## Problems and tasks
• a. Copy the part of the image quality text from "Learn to Evaluate" up to and including "scene statistics approaches.".
• b. For each statement about the image quality text, answer yes or no, and quote the words that decide it: (i) The proposed method needs reference images to predict perceptual quality. (ii) The method calculates both inter-scale and intra-scale similarity of the distorted image. (iii) Features based on natural scene statistics have been used successfully in blind image quality assessment.
• c. According to the image quality text, what kind of model is learned to map the SOS features to the subjective quality score?

## Excerpt
· · ·

Learn to Evaluate Image Perceptual Quality Blindly from Statistics of Self-similarity
This addresses the problem of evaluating image quality blindly for applications like image processing, though it appears incremental as it builds on existing natural scene statistics approaches.
The paper tackles blind image quality assessment (BIQA) by proposing a method based on statistics of self-similarity (SOS) to predict perceptual quality without reference images, achieving competitive performance in experiments.
Among the various image quality assessment (IQA) tasks, blind IQA (BIQA) is particularly challenging due to the absence of knowledge about the reference image and distortion type. Features based on natural scene statistics (NSS) have been successfully used in BIQA, while the quality relevance of the feature plays an essential role to the quality prediction performance. Motivated by the fact that the early processing stage in human visual system aims to remove the signal redundancies for efficient visual coding, we propose a simple but very effective BIQA method by computing the statistics of self-similarity (SOS) in an image. Specifically, we calculate the inter-scale similarity and intra-scale similarity of the distorted image, extract the SOS features from these similarities, and learn a regression model to map the SOS features to the subjective quality score. Extensive experiments demonstrate very competitive quality prediction performance and generalization ability of the proposed SOS based BIQA method.

· · ·

(Dataset entries)

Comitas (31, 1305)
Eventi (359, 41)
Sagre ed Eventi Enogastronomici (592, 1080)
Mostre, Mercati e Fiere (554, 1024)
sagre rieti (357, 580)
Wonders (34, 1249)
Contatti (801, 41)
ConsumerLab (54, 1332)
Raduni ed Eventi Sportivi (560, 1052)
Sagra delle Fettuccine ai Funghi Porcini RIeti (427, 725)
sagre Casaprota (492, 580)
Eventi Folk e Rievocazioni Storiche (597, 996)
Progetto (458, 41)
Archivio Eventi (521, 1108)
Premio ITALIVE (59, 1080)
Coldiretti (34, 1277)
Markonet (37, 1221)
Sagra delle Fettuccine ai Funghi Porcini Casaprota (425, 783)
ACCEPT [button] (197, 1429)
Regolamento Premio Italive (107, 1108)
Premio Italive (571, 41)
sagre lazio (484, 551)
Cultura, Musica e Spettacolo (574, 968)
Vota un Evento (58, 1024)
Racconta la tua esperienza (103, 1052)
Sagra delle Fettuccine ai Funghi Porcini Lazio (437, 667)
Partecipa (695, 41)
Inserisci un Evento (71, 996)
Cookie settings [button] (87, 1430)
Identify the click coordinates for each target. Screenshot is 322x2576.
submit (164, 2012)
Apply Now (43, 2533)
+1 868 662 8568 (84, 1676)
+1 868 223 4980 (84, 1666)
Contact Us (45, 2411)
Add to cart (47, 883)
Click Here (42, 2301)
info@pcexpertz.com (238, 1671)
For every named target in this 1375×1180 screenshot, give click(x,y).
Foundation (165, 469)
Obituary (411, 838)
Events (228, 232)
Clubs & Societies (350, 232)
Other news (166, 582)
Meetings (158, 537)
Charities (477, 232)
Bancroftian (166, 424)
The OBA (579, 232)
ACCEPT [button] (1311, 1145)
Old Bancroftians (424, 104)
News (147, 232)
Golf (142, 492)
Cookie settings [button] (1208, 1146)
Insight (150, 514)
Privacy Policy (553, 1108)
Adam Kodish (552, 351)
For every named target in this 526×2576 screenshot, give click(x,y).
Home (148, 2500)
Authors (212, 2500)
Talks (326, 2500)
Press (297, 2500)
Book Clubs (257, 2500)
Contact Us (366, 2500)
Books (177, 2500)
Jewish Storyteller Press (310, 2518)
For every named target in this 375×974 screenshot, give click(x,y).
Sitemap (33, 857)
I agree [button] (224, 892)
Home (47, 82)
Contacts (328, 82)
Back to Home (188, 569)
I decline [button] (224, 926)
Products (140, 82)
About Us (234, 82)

· · ·

## Task responses
• a.
Learn to Evaluate Image Perceptual Quality Blindly from Statistics of Self-similarity
This addresses the problem of evaluating image quality blindly for applications like image processing, though it appears incremental as it builds on existing natural scene statistics approaches.

• b.
(i) No: "to predict perceptual quality without reference images"
(ii) Yes: "we calculate the inter-scale similarity and intra-scale similarity of the distorted image"
(iii) Yes: "Features based on natural scene statistics (NSS) have been successfully used in BIQA"

• c. A regression model.